_Directions for this task_
Your answer should hold only the lines from the one containing "The width and" through the last line below, copied exactly; pictures stay out.

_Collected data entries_
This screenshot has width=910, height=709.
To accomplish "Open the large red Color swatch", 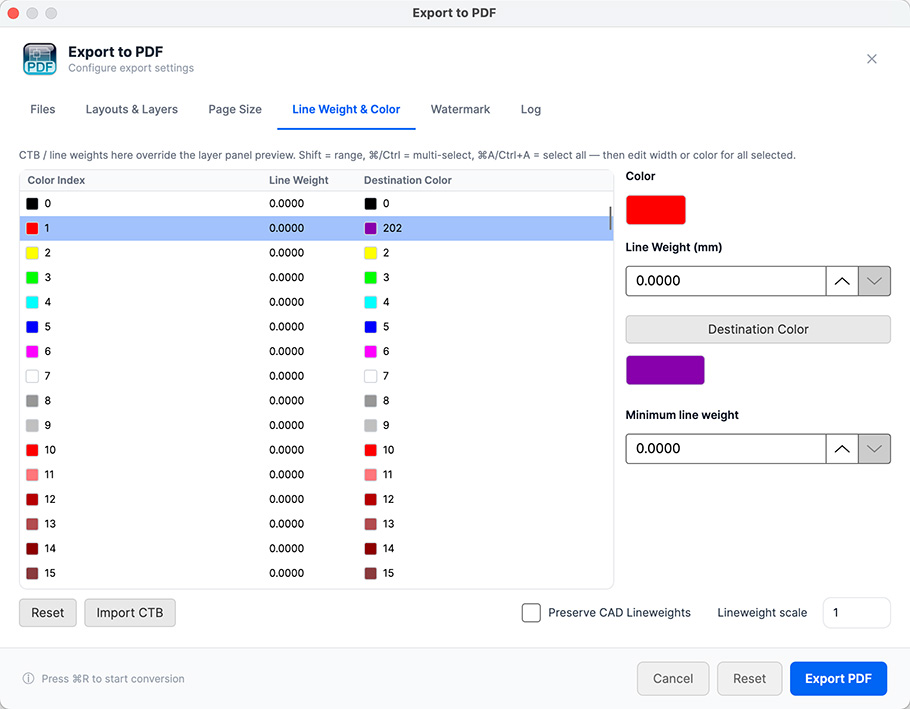I will point(655,209).
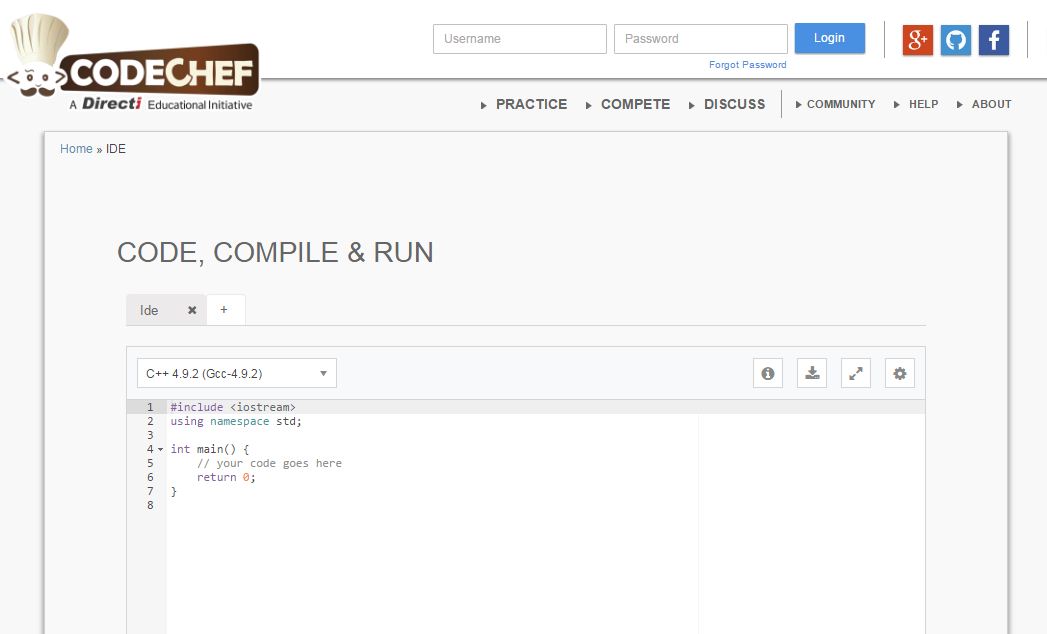Click the Facebook social icon
The height and width of the screenshot is (634, 1047).
click(993, 40)
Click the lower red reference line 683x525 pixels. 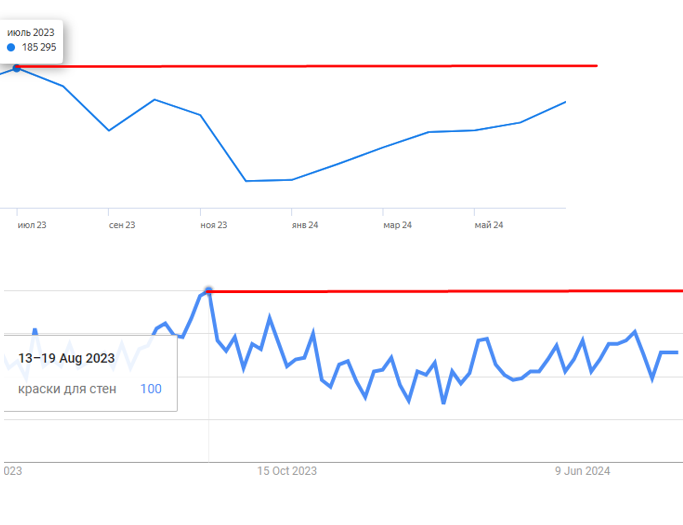click(446, 291)

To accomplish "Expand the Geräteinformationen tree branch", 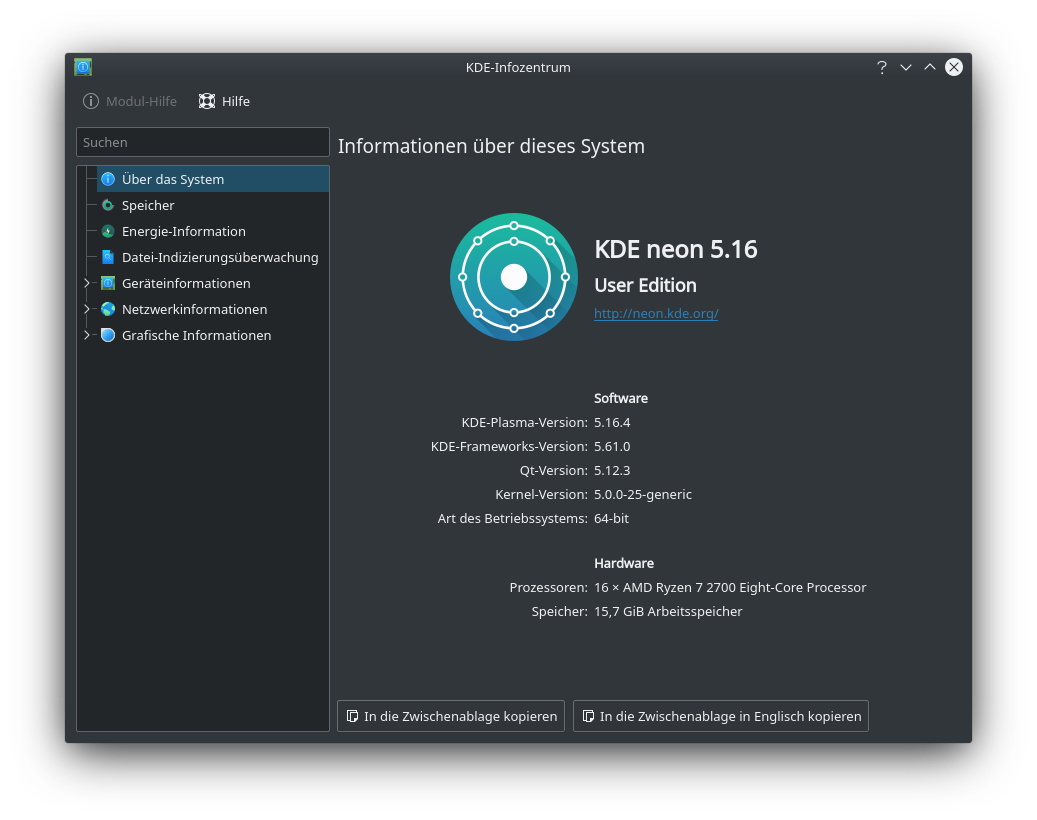I will (87, 283).
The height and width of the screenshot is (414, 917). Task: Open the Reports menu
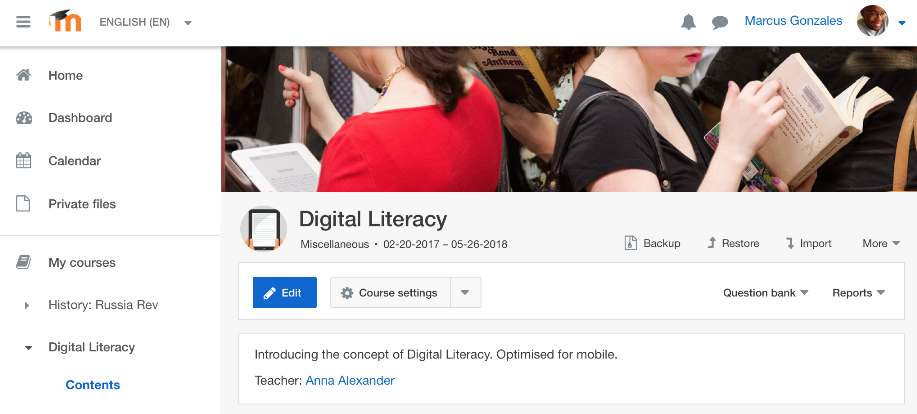pos(859,293)
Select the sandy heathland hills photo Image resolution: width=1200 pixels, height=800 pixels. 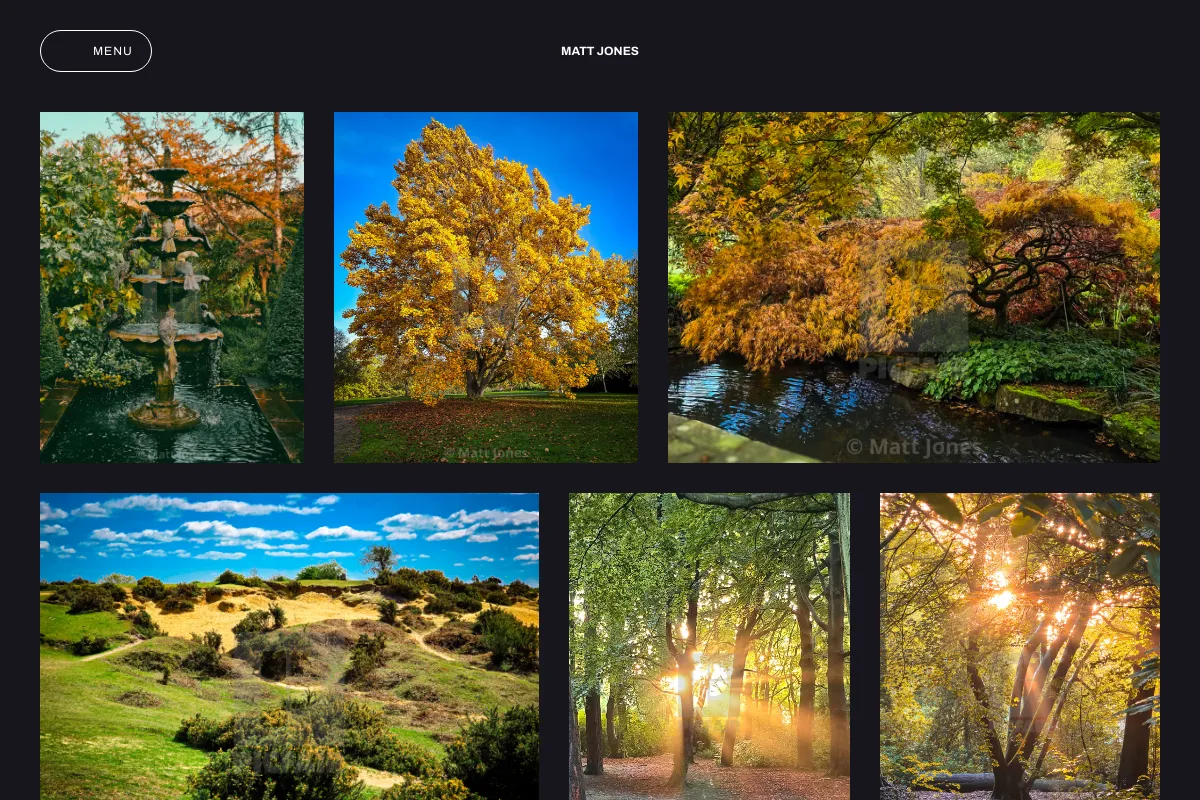point(289,646)
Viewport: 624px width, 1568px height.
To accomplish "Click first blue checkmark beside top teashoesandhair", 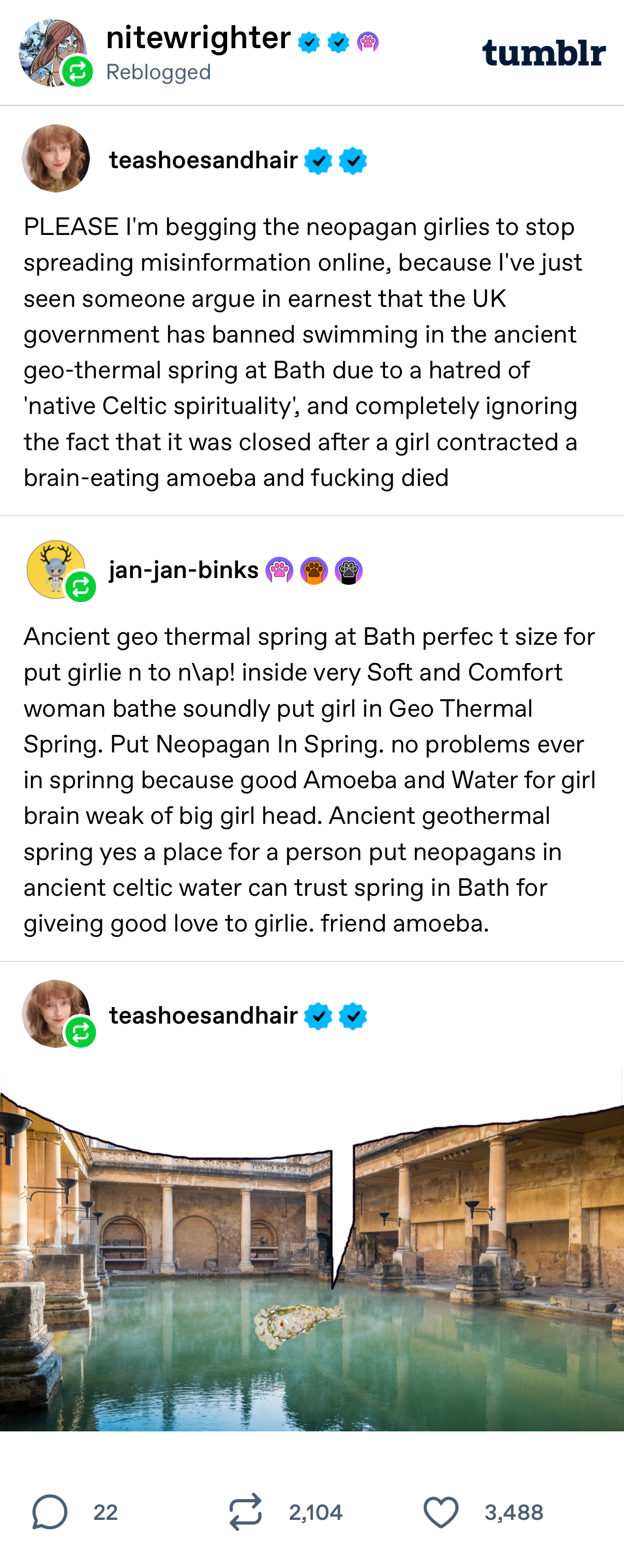I will click(318, 161).
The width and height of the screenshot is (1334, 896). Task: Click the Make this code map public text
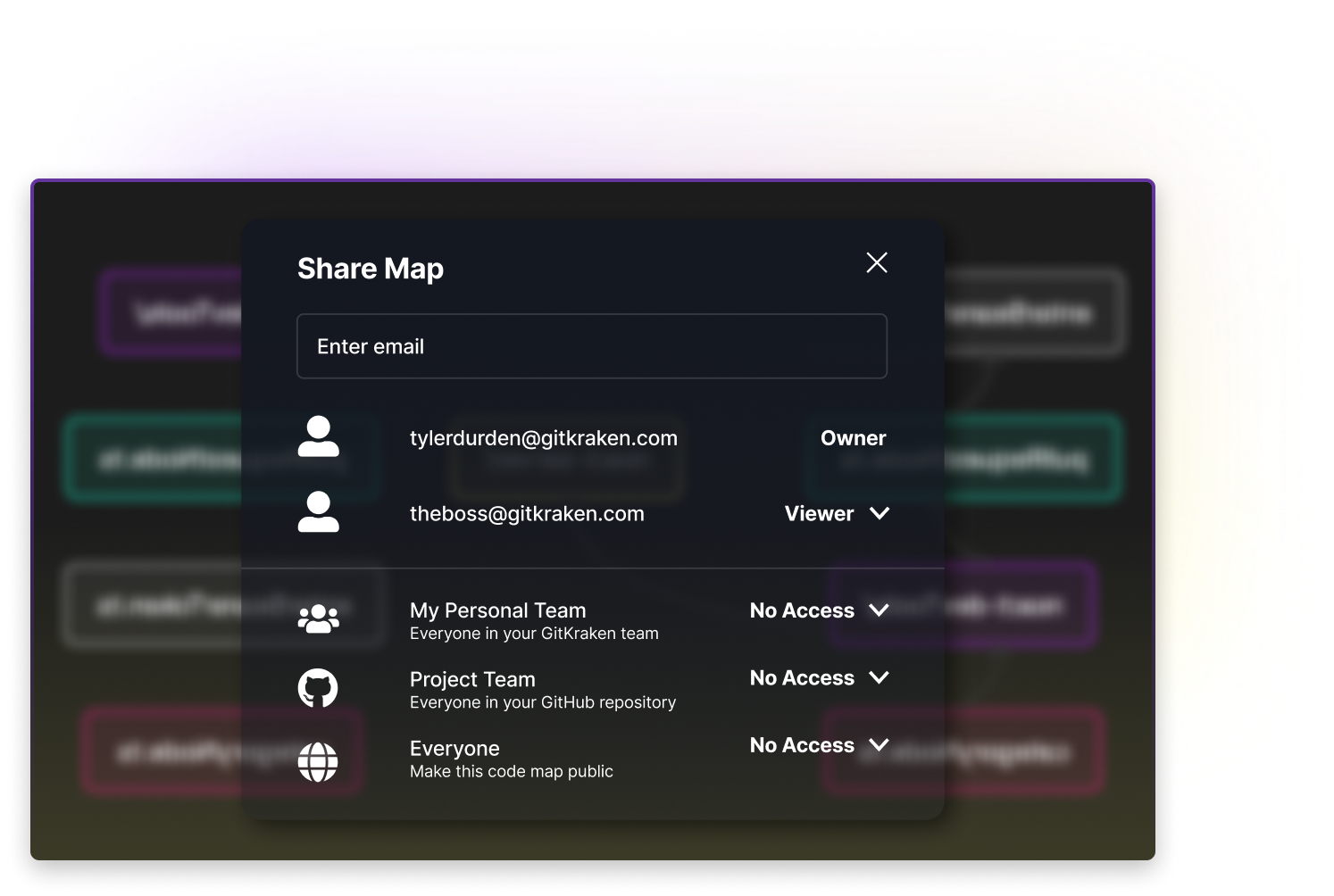(511, 771)
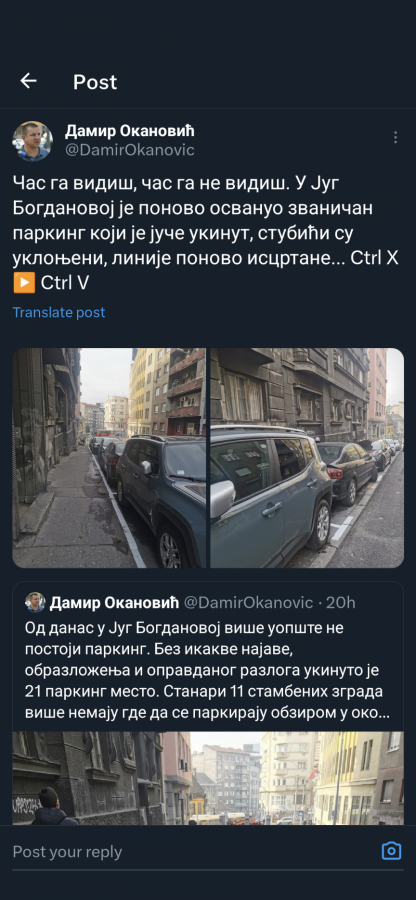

_Your solution_
The width and height of the screenshot is (1334, 896). Task: Click the Make this code map public text
(511, 771)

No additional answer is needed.